Pending a council vote next week, the city’s 99 neighborhoods will each have the option to send two representatives to NUSA, which this year will be held in El Paso, Texas. The conference offers what it describes as “cutting-edge workshops” and “tools and training to improve and maintain great neighborhoods every year.”
Each neighborhood can spend up to $5,000 on the trip. Along with the attendance of three city-funded Community Resource Services representatives, that means Birmingham taxpayers could collectively spend up to $502,000 on this year’s conference.
At Tuesday’s meeting, District 2 Councilor Hunter Williams called that amount “a little bit excessive.”
“I think it’s important that the public knows that the funding that’s allocated to their neighborhood can be used to repair the sidewalk that everyone’s griping about, can be used to put in speed calming that everyone is asking for, or it can be spent to send some of your neighbors to El Paso, Texas, wherever we’re going this year,” Williams said. “I think we could get away with having some other formula, whether it be a couple of people from each community coming back and reporting what they learned.”

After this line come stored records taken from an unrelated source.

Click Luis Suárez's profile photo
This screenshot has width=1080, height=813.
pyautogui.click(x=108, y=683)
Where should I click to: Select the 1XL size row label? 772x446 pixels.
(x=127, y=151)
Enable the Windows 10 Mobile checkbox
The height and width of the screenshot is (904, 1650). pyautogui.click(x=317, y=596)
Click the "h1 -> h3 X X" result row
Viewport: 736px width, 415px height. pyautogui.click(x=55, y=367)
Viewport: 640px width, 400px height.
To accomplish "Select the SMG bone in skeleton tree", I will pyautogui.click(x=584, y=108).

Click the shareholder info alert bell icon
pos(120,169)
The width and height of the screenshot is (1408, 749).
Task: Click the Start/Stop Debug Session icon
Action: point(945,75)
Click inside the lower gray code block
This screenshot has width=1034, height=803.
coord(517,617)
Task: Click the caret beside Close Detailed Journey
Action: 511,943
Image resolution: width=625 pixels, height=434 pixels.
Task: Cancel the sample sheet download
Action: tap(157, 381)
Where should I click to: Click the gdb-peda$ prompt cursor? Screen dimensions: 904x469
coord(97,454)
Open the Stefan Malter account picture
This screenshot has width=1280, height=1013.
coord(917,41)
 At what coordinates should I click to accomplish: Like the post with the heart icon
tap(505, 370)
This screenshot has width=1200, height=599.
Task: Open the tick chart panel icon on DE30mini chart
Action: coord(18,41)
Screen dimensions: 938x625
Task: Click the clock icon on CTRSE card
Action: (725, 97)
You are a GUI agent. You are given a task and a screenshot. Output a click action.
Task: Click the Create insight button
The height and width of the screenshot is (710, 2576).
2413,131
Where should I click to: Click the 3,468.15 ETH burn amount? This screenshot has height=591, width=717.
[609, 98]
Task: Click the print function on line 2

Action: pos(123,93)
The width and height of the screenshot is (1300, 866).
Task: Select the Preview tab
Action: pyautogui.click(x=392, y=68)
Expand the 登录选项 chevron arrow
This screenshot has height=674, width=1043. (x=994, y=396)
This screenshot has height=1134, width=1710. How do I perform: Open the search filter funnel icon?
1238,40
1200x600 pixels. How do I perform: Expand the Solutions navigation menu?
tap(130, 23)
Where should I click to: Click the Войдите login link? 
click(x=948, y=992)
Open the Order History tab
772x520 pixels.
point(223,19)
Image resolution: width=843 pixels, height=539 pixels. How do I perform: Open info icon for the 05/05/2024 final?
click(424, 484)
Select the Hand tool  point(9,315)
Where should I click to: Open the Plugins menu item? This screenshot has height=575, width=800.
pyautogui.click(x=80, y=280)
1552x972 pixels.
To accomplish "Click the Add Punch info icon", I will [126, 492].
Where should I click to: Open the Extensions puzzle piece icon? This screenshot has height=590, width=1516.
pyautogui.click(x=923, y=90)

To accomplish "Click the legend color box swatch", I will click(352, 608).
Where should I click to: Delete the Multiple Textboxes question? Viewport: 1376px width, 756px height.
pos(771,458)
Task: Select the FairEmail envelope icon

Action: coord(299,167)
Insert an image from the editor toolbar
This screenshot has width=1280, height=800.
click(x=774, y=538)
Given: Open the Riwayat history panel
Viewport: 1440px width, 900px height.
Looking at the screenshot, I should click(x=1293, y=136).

District 3 Councilor Valerie Abbott argued that each attendee should be required to provide a report of their trip to their respective neighborhood associations. “It does seem that if we do send people to NUSA from a neighborhood, there should be some product that does result from it that is of benefit to that neighborhood,” she said.
That perennial proposal has proven surprisingly controversial in the past. In 2019, three councilors — William Parker, John Hilliard, and Steven Hoyt — vociferously objected to any strings being placed on NUSA attendance, arguing that a reporting requirement would be an encumbrance to attendees’ learning.
But Parker, Hilliard and Hoyt all left office in 2021, leaving no one on the council to object to the suggestion this time. The council voted unanimously Tuesday to delay funding approval for one week to allow for the new rule to be added in.
Mayor Randall Woodfin, who had argued in favor of this requirement in 2019, said he left the specifics of the decision entirely in the hands of the council. “I want you all to feel empowered,” he said. “You have full control here. You dictate, you control, you decide how many people can go and parameters around what happens if and when people are there and when they get back and what they share or report out. You have full control. Please, feel empowered.”
The revised item will be back before the council Feb. 28.